╭─ EXCERPTED PASSAGE
Representative Bachmann is also correct in that there is a staggering amount of shale oil buried in the American west. The problem is whether or not you can realistically list shale oil as an energy source. To be an energy source the product you get must contain more energy than what you expended to produce it. For oil shale it is not at all clear that this is true.
 
First of all, there is a reason it’s called shale oil, not just oil. You can’t pump shale oil from the ground. You have to mine it like coal giving you large pieces of rock (hence the “shale”.) Next you need to break the shale into small pieces to prepare to get out the “oil” (please note the use of quotation marks). Note also that the mining, transport, and processing of the shale uses some of the largest and most fuel consuming equipment ever built by human beings.
 
Since shale oil is a form of the not-buried-very-deeply, not-heated-very-well kerogen, Mother Nature has done an incomplete job of converting the buried organic matter into a useful fuel. In order to upgrade the shale oil to something useful, it needs to be both heated and hydrogenated (adding hydrogen). As discussed above, obtaining the hydrogen for this is energy intensive, making the shale oil process even less attractive.
╰─
╭─ MATERIAL SUPPLIED
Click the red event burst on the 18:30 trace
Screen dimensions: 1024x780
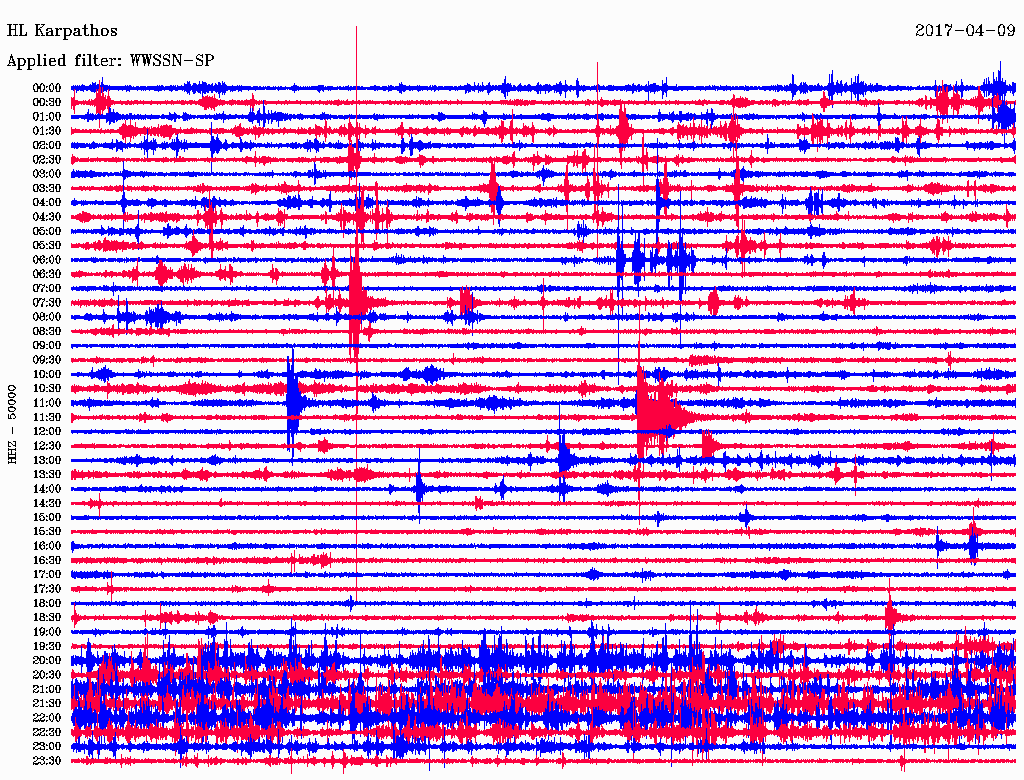(890, 617)
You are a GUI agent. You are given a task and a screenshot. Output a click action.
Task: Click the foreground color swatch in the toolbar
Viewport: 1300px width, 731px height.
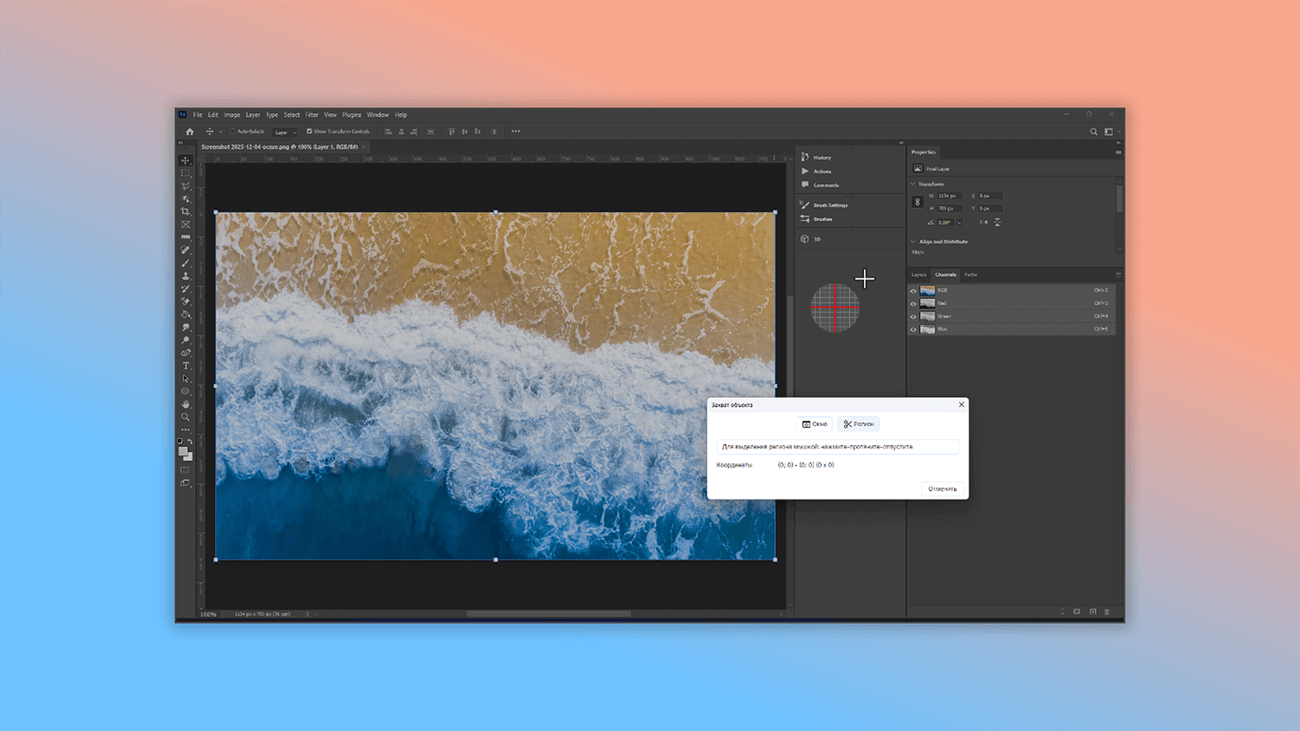[183, 452]
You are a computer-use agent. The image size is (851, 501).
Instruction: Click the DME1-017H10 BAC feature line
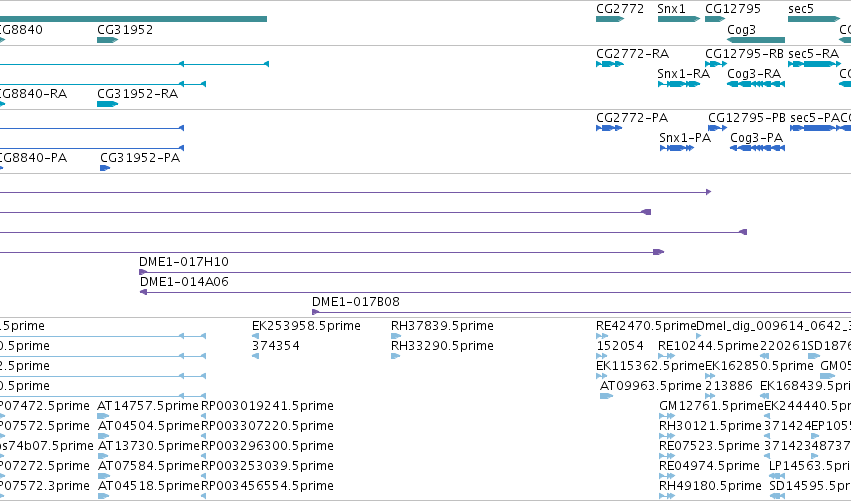tap(495, 272)
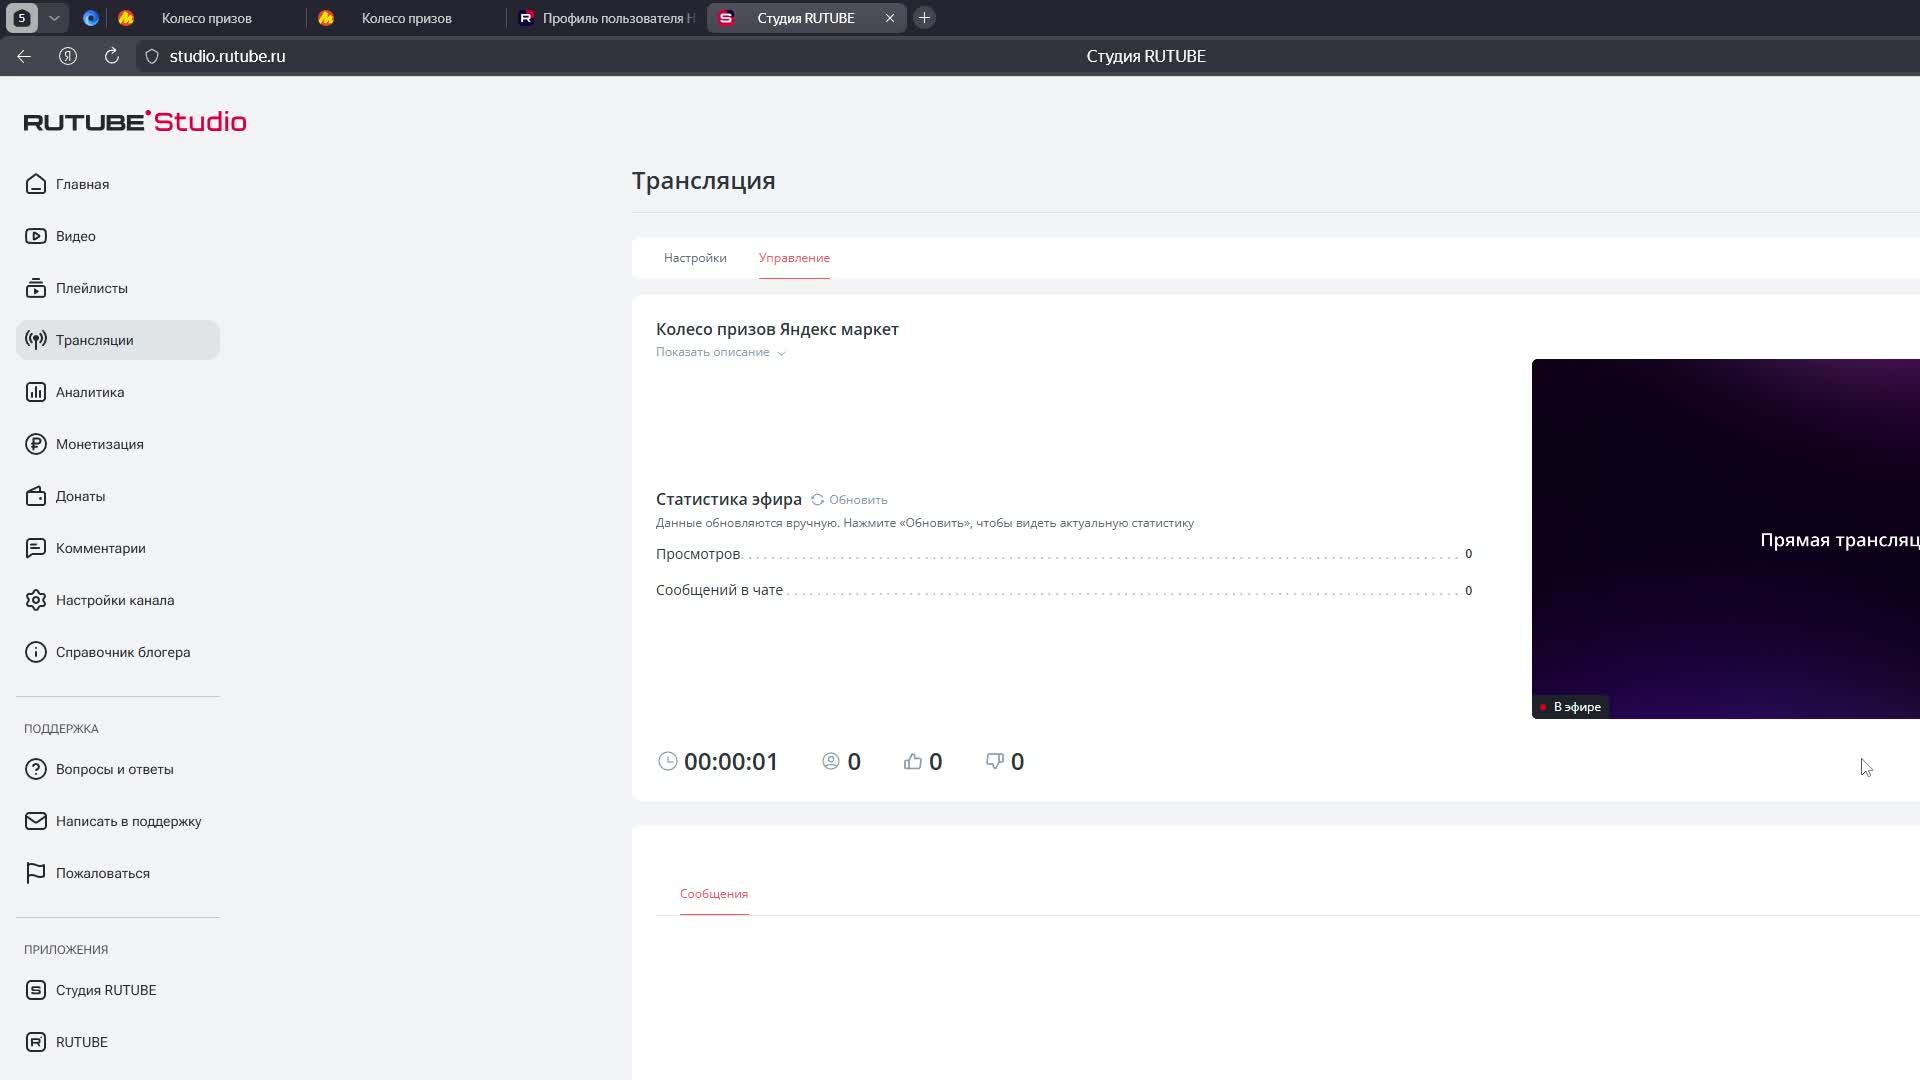The image size is (1920, 1080).
Task: Go to Плейлисты via sidebar icon
Action: 36,288
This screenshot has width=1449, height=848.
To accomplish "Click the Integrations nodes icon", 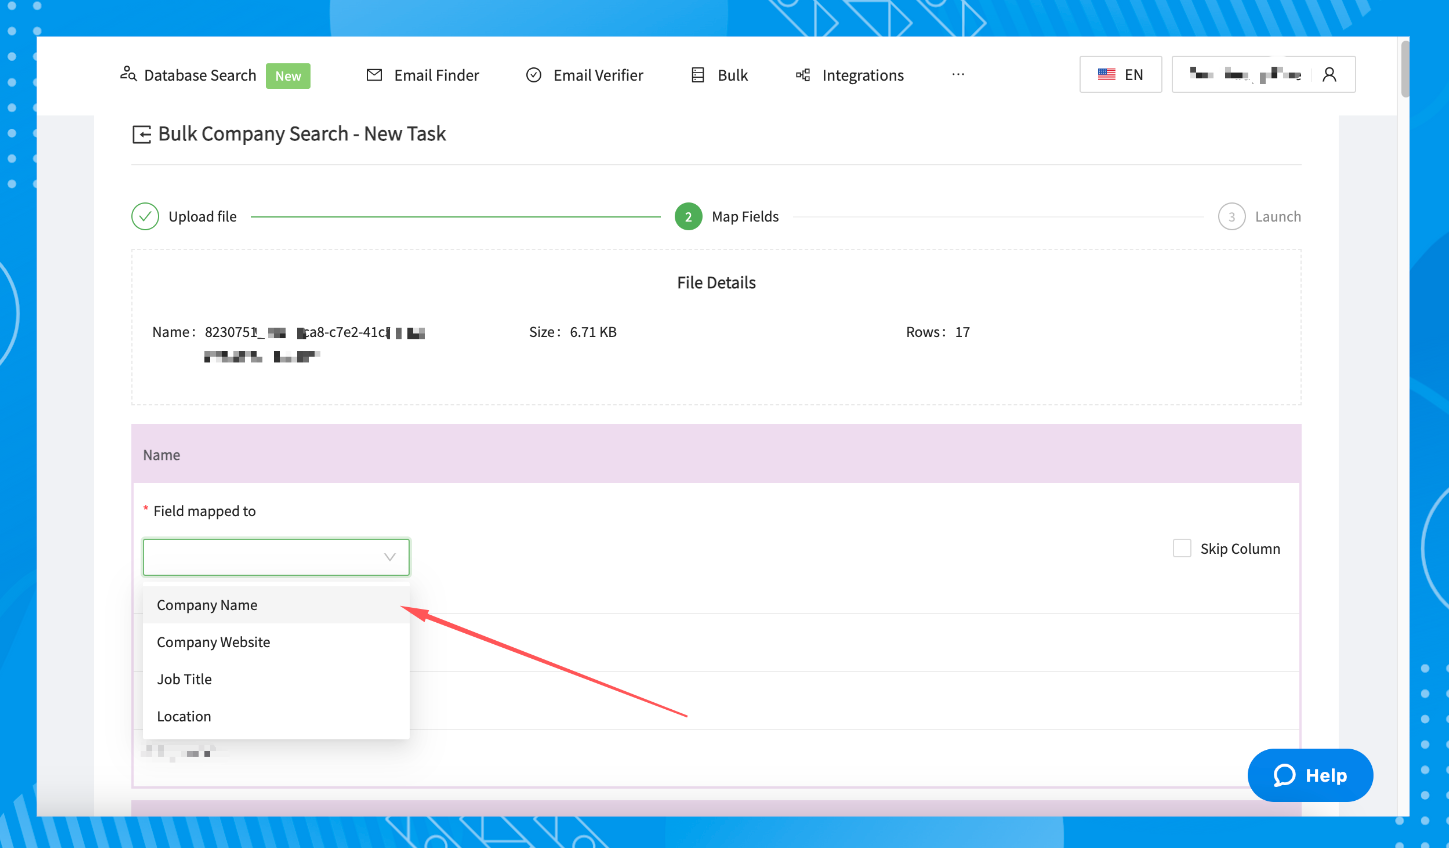I will coord(803,75).
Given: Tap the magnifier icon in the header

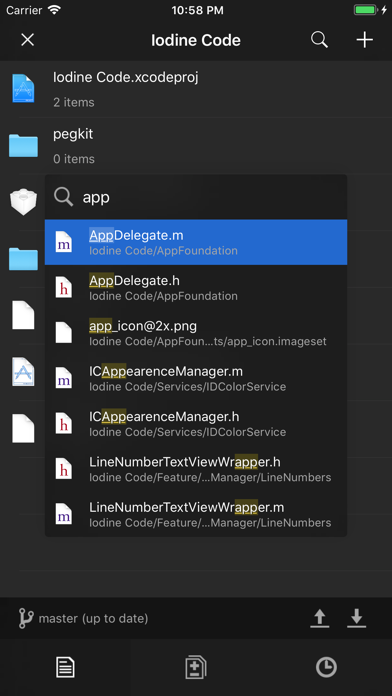Looking at the screenshot, I should click(319, 40).
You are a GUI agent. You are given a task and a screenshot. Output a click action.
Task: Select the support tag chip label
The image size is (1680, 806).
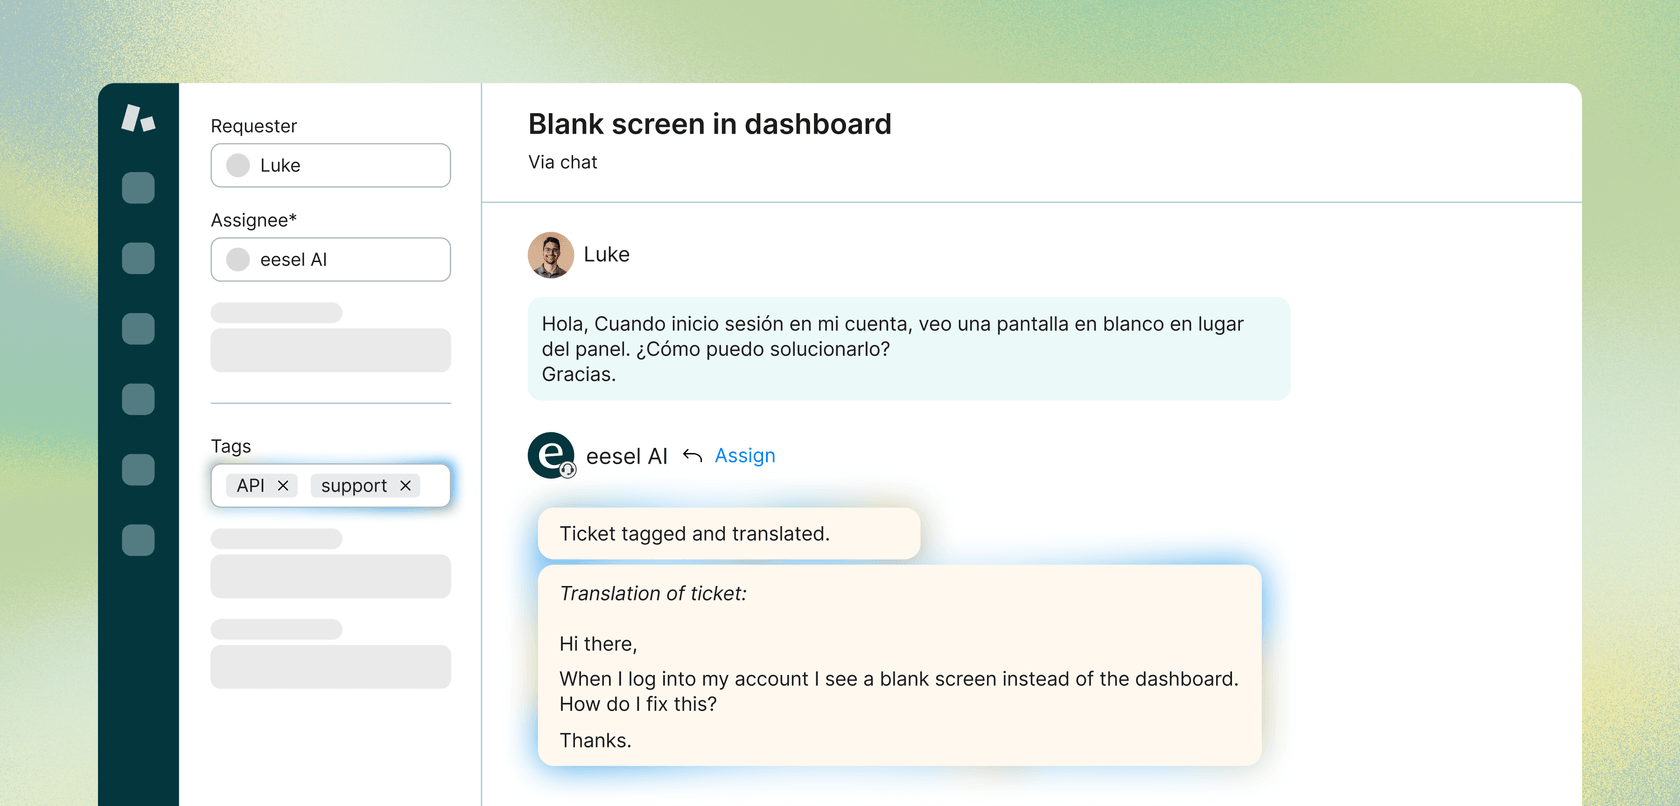pyautogui.click(x=353, y=486)
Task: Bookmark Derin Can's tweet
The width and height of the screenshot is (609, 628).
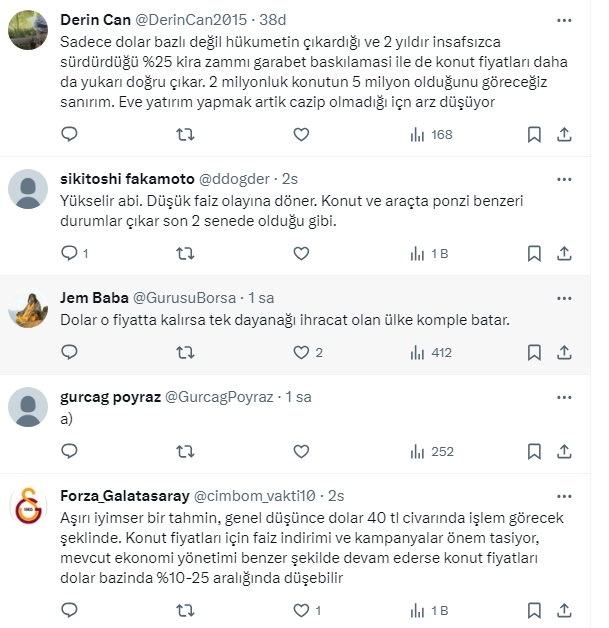Action: click(x=535, y=135)
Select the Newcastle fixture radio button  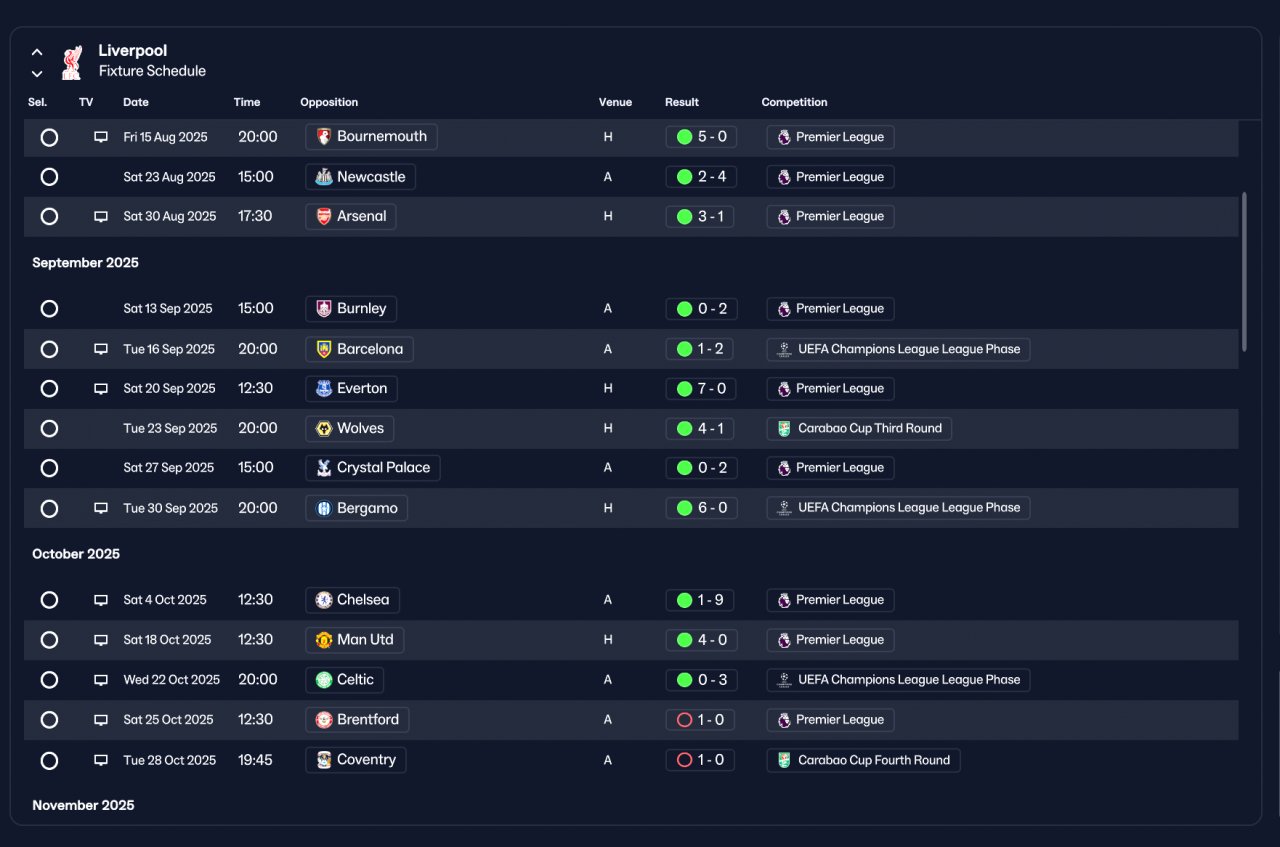[x=49, y=177]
╰─
• **EXERCISES**:
1 – Summarize the passage on shale oil in two sentences.
2 – Return the stretch of the passage on shale oil from "Representative Bachmann is" through "by human beings.", copied word for word.

• **RESPONSES**:
1 – The American West holds a staggering amount of shale oil, but it is not at all clear that it yields more energy than is expended to produce it, which an energy source must do. Shale oil has to be mined like coal and broken into small pieces using enormous fuel-consuming equipment, and it must then be heated and hydrogenated, an energy-intensive step that makes the process even less attractive.

2 –
Representative Bachmann is also correct in that there is a staggering amount of shale oil buried in the American west. The problem is whether or not you can realistically list shale oil as an energy source. To be an energy source the product you get must contain more energy than what you expended to produce it. For oil shale it is not at all clear that this is true.
 
First of all, there is a reason it’s called shale oil, not just oil. You can’t pump shale oil from the ground. You have to mine it like coal giving you large pieces of rock (hence the “shale”.) Next you need to break the shale into small pieces to prepare to get out the “oil” (please note the use of quotation marks). Note also that the mining, transport, and processing of the shale uses some of the largest and most fuel consuming equipment ever built by human beings.